02032023Headline:

Corée du Sud vs Corée du Nord : posture ou rupture ?

En fait, le leader nord-coréen s’est retrouvé coincé depuis le sommet de 2018 avec Donald Trump, estime Christoph Bluth. “John Bolton [ex-conseiller à la Sécurité nationale de Donald Trump, NDLR] a posé le principe que la Corée du Nord devait démanteler entièrement son programme nucléaire avant de pouvoir bénéficier d’un assouplissement des sanctions, ce que Pyongyang ne pouvait absolument pas accepter”, souligne-t-il.

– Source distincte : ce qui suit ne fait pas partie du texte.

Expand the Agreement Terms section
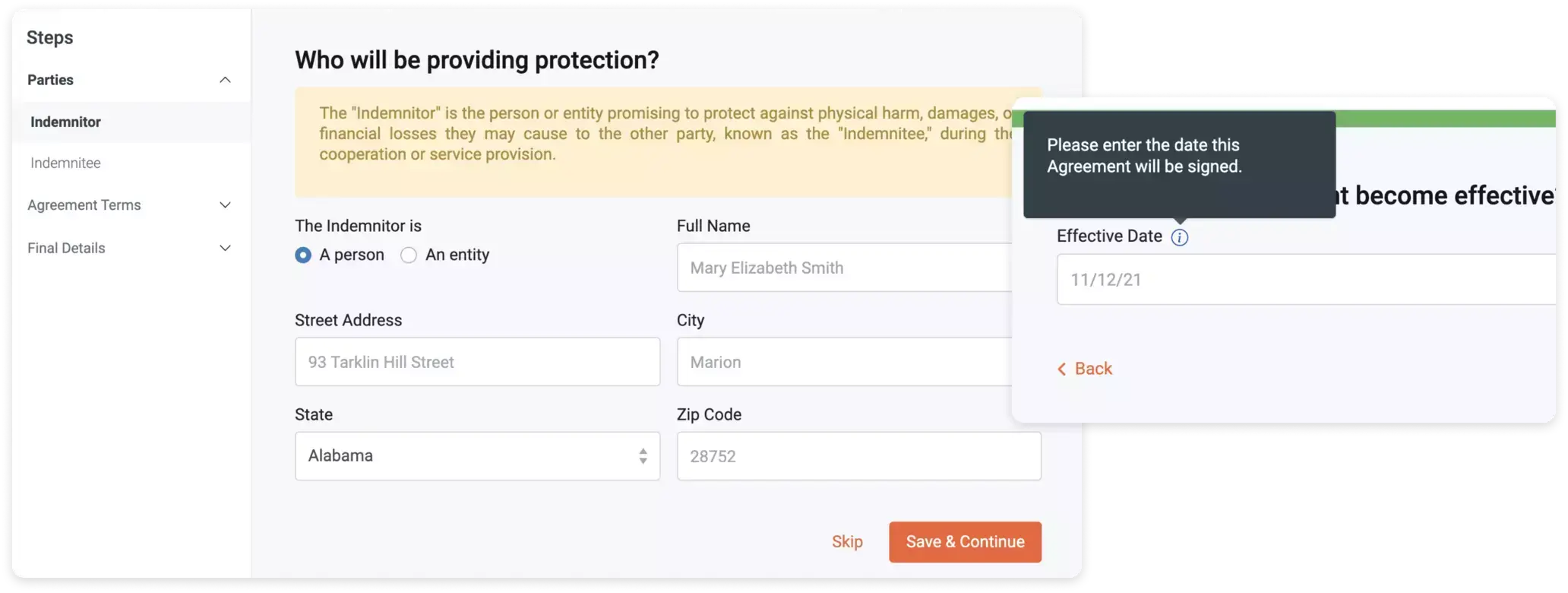This screenshot has height=593, width=1568. (x=129, y=205)
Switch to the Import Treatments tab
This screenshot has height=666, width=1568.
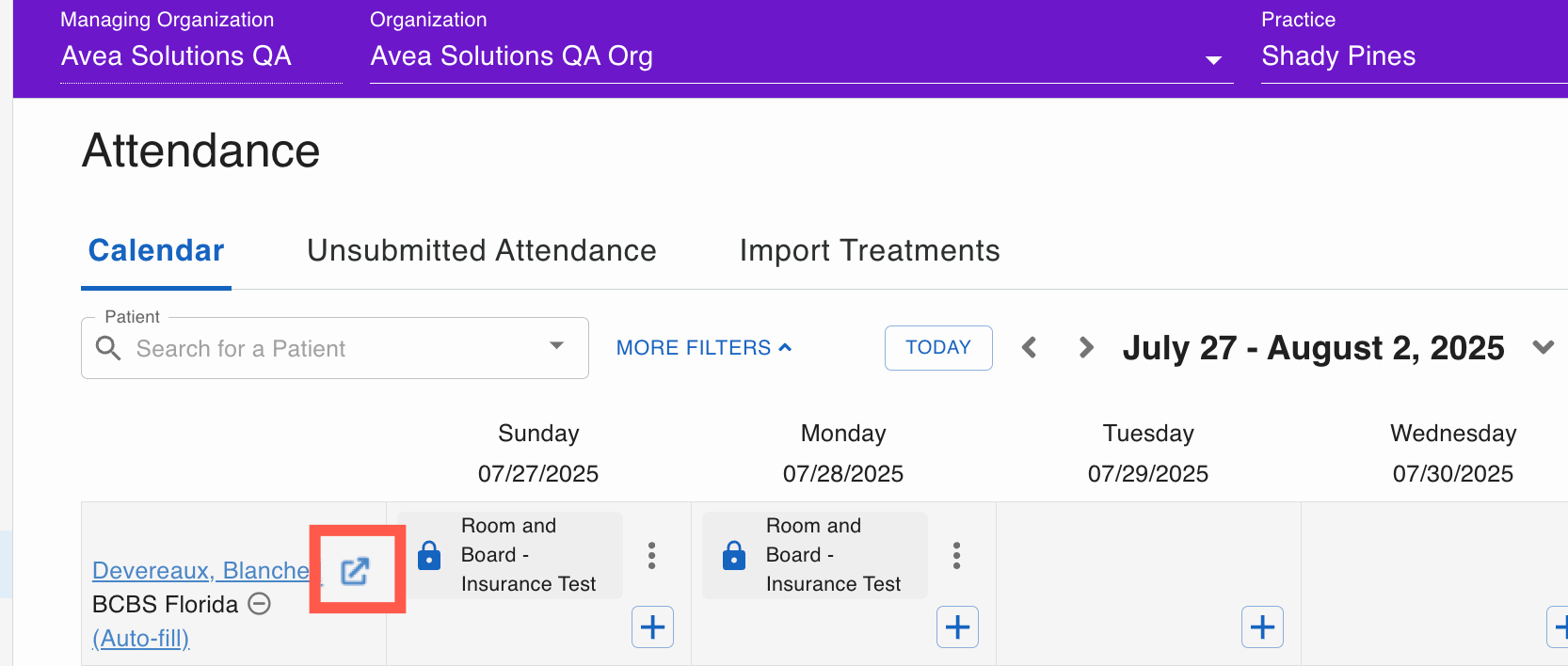click(x=869, y=250)
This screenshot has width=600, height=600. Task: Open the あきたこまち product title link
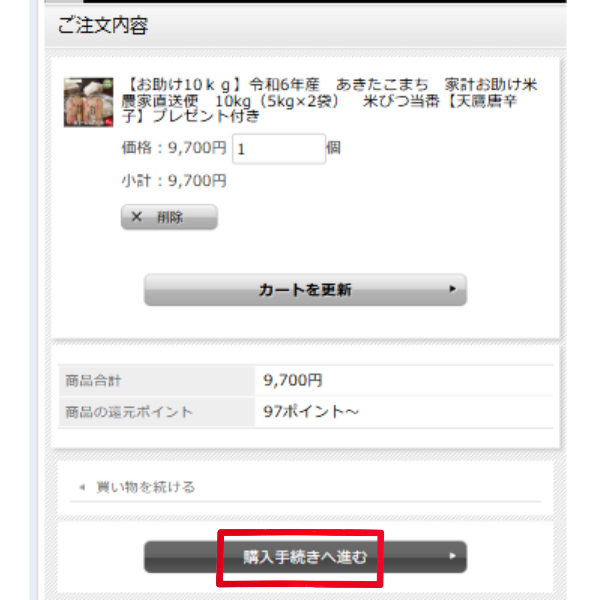point(329,100)
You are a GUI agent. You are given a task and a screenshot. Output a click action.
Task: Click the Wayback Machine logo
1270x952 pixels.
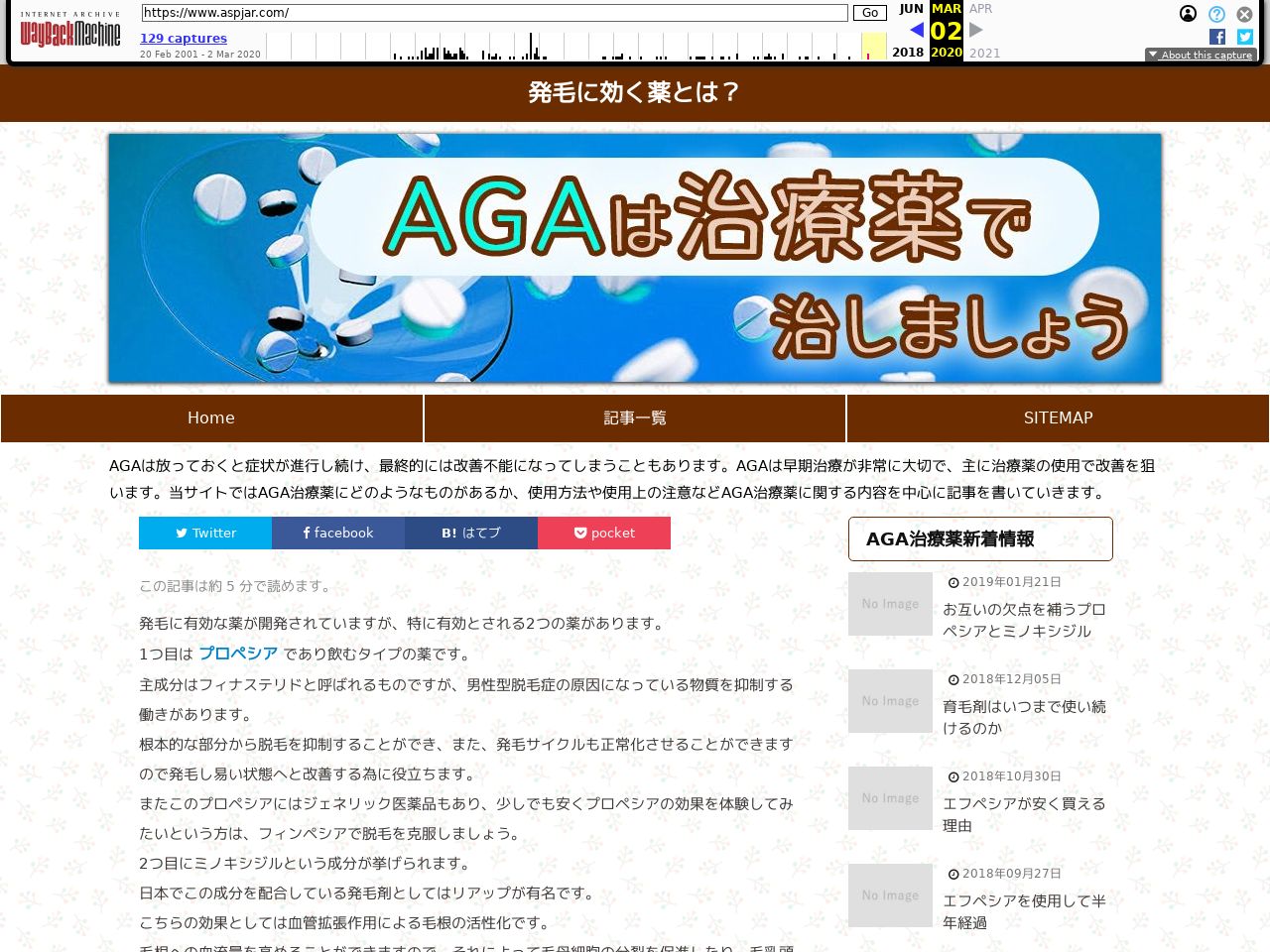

Face à l’intransigeance des années Trump et à la priorité donnée par l’administration Biden à la Russie et à la Chine, la Corée du Nord a choisi “d’augmenter la pression sur la Corée du Sud, dans l’espoir que Séoul pousse son allié américain à assouplir sa position à l’égard de Pyongyang”, estime Christoph Bluth.

En attendant l’incident ?

Mais Kim Jong-un a fait une erreur de calcul dans sa partie de billard à trois bandes : “Yoon Seok-yeol ne réagit pas du tout comme prévu puisqu’il pousse au contraire Washington à s’impliquer davantage militairement dans la région”, analyse l’expert de l’université de Bradford.

Le président conservateur sud-coréen tente de profiter de la menace nord-coréenne afin d’obtenir davantage d’armements américains. “On assiste actuellement à la militarisation de la Corée du Sud”, conclut Christoph Bluth.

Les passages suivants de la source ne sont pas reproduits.